The US Food and Drug Administration (FDA) has approved a citrate-free high-concentration formulation (HCF) of Sandoz’s biosimilar, Hyrimoz (adalimumab-adaz).
US patients can benefit from reduced injection volume with this authorization, said the Novartis subsidiary.
“As one of the first adalimumab high-concentration formulation biosimilars approved in the US, Hyrimoz HCF has the potential to expand access for millions of people who face the realities of living with a serious inflammatory disease and to enhance the patient experience,” said Keren Haruvi, president, Sandoz.
The FDA approval was based on a Phase I pharmacokinetics (PK) bridging study comparing the FDA-approved adalimumab 50 mg/mL to the citrate-free 100 mg/mL (HCF). The company said the study met all of the primary objectives, demonstrating comparable PK, and showing similar safety and immunogenicity of the adalimumab 50 mg/mL and adalimumab HCF.
The adalimumab citrate-free HCF (100 mg/mL) biosimilar is approved to treat seven indications covered by the reference medicine, Humira, including rheumatoid arthritis, juvenile idiopathic arthritis, psoriatic arthritis, ankylosing spondylitis, Crohn’s disease, ulcerative colitis, and plaque psoriasis.
The reference drug
Adalimumab is a human immunoglobulin G1 monoclonal antibody targeting tumor necrosis factor alpha (TNF-a).
Humira was first approved with an adalimumab concentration of 50 mg/ml. In 2015, the EU and US regulatory agencies approved Humira HCF, which contains adalimumab at a concentration of 100 mg/ml.

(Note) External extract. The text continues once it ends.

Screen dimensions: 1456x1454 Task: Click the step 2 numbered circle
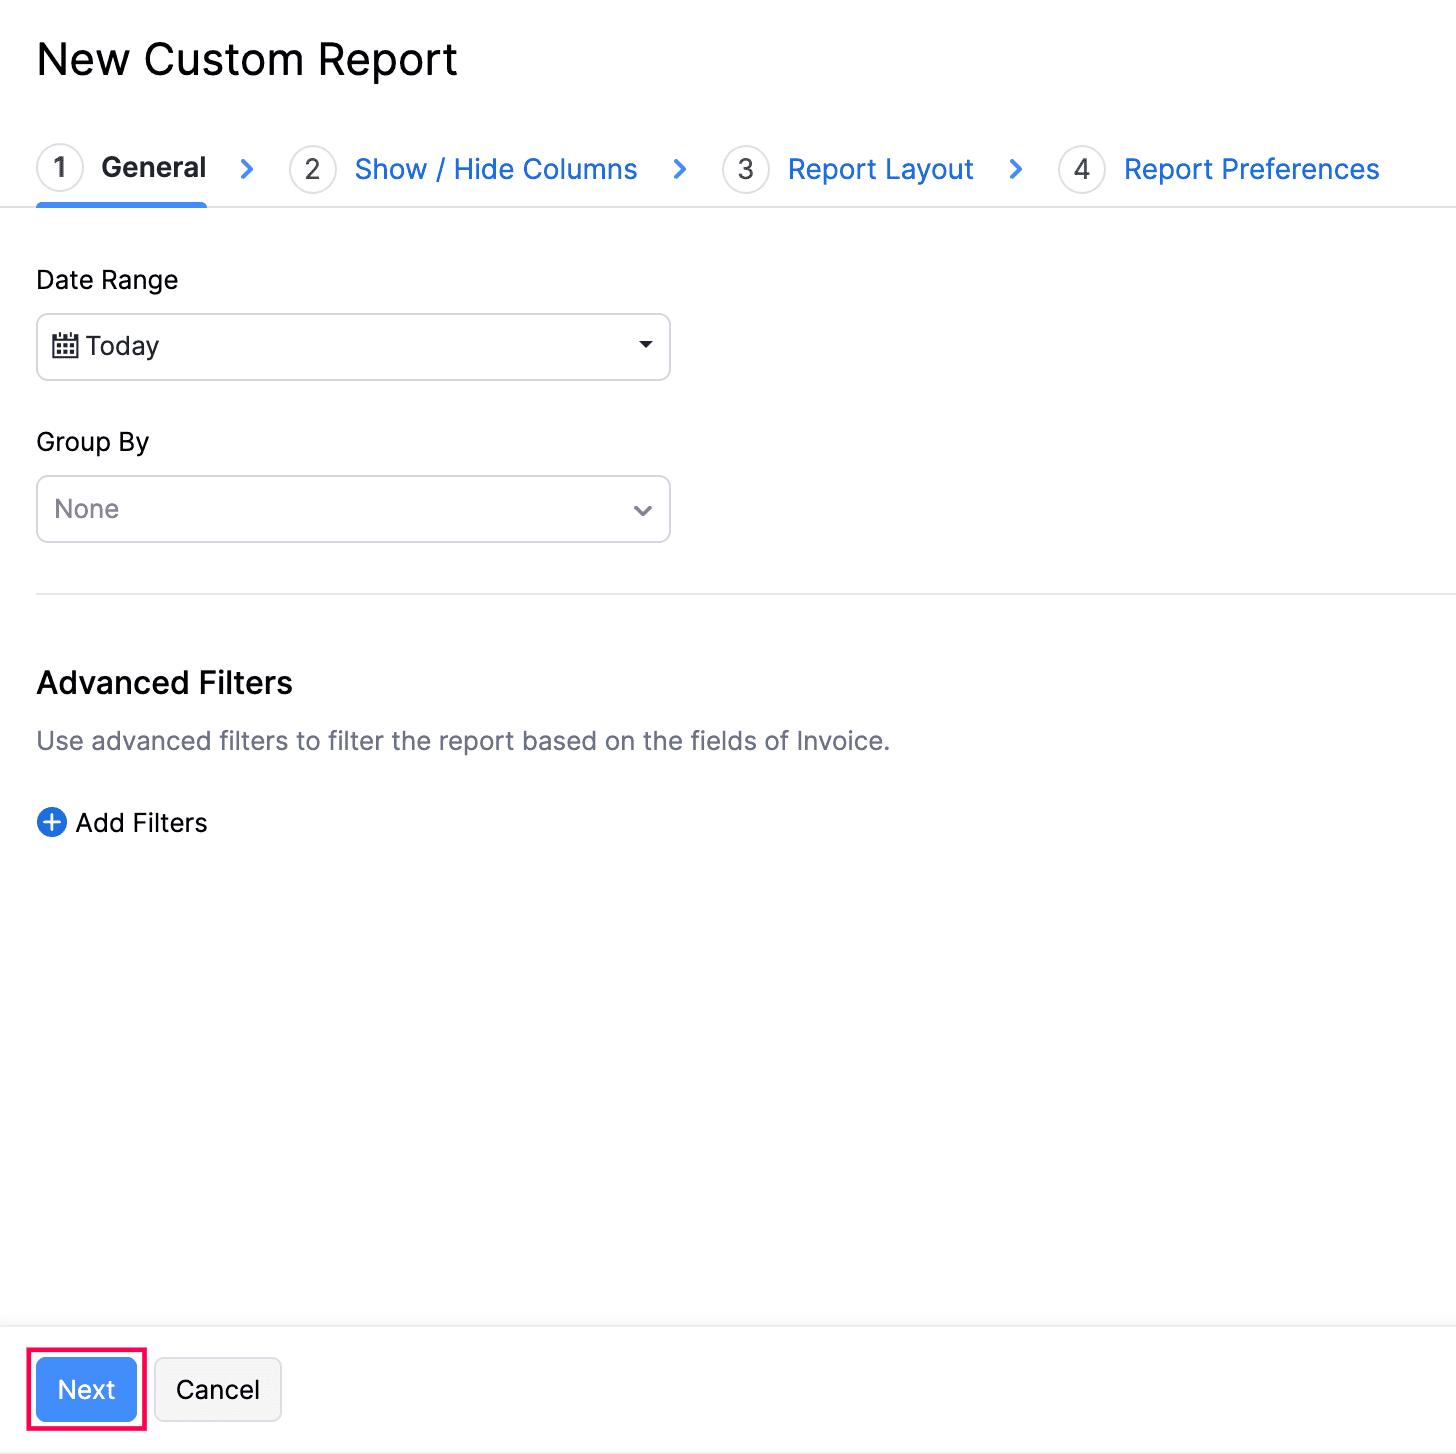click(x=312, y=169)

The US regulator authorized Sandoz's 50 mg/mL version in 2018. However, the drug will not be available to US patients until the end of September this year due to the outcome of the patent infringement litigation settled between AbbVie and Sandoz.
EU developments
In January, Sandoz announced that it had received a positive opinion for marketing authorization for Hyrimoz citrate-free HCF by the Committee for Medicinal Products for Human Use (CHMP) of the European Medicines Agency (EMA).